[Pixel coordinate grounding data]
- - -
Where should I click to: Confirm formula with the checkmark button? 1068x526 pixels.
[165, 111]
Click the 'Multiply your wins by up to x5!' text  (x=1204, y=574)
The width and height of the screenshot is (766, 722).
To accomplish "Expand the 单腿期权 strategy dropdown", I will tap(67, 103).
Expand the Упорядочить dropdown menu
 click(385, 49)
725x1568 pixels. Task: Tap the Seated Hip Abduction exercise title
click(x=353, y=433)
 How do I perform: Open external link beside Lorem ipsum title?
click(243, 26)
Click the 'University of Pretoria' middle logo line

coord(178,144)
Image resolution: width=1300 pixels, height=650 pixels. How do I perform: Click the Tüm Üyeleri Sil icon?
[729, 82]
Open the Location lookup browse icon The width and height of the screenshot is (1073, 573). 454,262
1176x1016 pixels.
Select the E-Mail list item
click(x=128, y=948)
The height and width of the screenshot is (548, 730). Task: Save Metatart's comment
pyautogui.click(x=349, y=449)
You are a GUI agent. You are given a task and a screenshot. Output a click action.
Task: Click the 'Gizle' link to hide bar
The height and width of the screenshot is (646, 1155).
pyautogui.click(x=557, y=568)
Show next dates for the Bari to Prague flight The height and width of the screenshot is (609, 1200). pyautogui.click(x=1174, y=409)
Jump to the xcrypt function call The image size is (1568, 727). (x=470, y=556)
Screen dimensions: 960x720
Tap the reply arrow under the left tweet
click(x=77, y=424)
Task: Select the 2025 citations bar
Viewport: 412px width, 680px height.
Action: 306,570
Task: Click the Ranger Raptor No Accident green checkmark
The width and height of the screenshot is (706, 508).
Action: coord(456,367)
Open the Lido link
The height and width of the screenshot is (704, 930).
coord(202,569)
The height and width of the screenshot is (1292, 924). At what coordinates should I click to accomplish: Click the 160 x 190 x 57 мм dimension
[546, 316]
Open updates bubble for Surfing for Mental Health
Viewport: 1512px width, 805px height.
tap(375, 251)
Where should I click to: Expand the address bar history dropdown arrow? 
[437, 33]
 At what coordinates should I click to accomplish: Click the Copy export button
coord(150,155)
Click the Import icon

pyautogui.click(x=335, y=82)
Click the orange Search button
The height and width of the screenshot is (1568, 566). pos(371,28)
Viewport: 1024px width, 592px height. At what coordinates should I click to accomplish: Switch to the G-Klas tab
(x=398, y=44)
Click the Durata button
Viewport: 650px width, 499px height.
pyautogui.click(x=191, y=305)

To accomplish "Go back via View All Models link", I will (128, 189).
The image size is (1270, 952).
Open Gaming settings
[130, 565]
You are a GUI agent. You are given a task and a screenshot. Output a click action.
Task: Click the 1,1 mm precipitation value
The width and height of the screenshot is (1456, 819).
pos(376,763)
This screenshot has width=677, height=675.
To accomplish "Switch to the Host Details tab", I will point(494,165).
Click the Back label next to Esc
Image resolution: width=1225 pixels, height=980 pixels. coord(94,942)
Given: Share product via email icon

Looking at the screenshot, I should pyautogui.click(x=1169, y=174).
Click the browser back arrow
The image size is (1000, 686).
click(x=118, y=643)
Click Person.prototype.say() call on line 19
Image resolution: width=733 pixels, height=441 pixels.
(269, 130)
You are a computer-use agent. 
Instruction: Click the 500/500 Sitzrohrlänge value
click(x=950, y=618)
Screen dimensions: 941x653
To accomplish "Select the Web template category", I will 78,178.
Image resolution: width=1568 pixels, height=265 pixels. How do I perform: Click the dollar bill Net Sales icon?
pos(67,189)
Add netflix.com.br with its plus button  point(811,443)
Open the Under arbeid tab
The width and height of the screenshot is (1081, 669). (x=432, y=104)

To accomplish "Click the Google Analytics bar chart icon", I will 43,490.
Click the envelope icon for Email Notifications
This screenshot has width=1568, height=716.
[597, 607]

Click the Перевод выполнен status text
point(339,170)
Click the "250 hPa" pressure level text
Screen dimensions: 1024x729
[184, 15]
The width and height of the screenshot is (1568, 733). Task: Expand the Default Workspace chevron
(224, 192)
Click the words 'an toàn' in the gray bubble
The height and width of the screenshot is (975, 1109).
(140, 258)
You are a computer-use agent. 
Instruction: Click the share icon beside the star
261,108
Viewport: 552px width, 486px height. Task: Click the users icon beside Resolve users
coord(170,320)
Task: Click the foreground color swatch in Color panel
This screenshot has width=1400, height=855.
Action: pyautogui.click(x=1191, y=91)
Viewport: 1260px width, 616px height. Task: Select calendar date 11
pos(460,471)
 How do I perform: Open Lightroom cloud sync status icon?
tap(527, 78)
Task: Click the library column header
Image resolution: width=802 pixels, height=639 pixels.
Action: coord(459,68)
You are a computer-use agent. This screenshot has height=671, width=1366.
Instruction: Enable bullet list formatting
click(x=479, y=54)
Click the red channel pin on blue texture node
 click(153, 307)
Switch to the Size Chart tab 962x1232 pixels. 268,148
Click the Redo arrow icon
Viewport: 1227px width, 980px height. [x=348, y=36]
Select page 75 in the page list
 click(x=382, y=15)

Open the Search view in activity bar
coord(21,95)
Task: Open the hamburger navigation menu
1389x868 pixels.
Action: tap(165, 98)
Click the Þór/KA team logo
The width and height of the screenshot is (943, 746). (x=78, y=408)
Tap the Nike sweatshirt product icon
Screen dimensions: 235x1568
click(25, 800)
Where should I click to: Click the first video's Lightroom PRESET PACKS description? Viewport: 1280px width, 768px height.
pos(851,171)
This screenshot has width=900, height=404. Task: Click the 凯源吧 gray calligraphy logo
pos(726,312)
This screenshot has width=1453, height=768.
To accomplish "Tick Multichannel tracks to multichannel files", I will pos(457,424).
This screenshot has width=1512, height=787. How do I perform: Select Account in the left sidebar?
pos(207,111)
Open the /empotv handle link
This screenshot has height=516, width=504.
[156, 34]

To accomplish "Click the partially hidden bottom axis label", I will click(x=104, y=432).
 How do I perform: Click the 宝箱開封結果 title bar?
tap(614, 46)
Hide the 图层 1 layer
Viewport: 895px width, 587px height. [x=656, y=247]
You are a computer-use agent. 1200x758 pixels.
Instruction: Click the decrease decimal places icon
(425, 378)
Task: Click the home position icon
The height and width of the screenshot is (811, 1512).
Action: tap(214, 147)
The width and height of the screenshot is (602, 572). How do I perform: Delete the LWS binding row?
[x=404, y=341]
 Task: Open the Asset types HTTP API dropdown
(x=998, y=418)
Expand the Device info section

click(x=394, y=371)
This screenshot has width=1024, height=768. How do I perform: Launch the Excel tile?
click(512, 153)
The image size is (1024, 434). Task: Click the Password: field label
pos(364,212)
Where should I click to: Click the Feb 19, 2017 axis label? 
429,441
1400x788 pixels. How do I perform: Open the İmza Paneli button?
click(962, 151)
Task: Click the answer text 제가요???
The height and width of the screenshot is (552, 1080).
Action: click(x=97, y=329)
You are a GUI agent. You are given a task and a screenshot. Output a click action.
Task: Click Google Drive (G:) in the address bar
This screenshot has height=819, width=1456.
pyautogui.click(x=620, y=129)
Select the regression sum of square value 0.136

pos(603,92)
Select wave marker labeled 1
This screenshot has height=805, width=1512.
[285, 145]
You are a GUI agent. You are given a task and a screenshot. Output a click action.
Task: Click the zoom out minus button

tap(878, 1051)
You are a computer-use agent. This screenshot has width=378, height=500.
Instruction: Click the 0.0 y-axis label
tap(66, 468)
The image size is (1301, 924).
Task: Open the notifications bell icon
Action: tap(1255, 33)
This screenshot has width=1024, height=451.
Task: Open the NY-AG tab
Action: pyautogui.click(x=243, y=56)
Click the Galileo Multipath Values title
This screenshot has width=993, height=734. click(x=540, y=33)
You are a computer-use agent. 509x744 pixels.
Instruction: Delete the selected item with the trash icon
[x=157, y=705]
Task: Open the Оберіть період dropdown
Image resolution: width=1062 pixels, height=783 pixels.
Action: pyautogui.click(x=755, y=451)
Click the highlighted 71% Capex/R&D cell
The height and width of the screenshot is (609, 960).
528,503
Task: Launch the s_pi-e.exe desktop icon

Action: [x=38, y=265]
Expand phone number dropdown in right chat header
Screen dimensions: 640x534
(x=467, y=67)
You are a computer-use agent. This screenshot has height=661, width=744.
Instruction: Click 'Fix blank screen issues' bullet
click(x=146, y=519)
- - -
— Aim of the task —
Scan the records for the word "Google". Copy each line where it turns up.

— Completed exercise —
To accomplish "Click the Google Analytics bar chart icon", I will 43,490.
Task: Click Google Drive (G:) in the address bar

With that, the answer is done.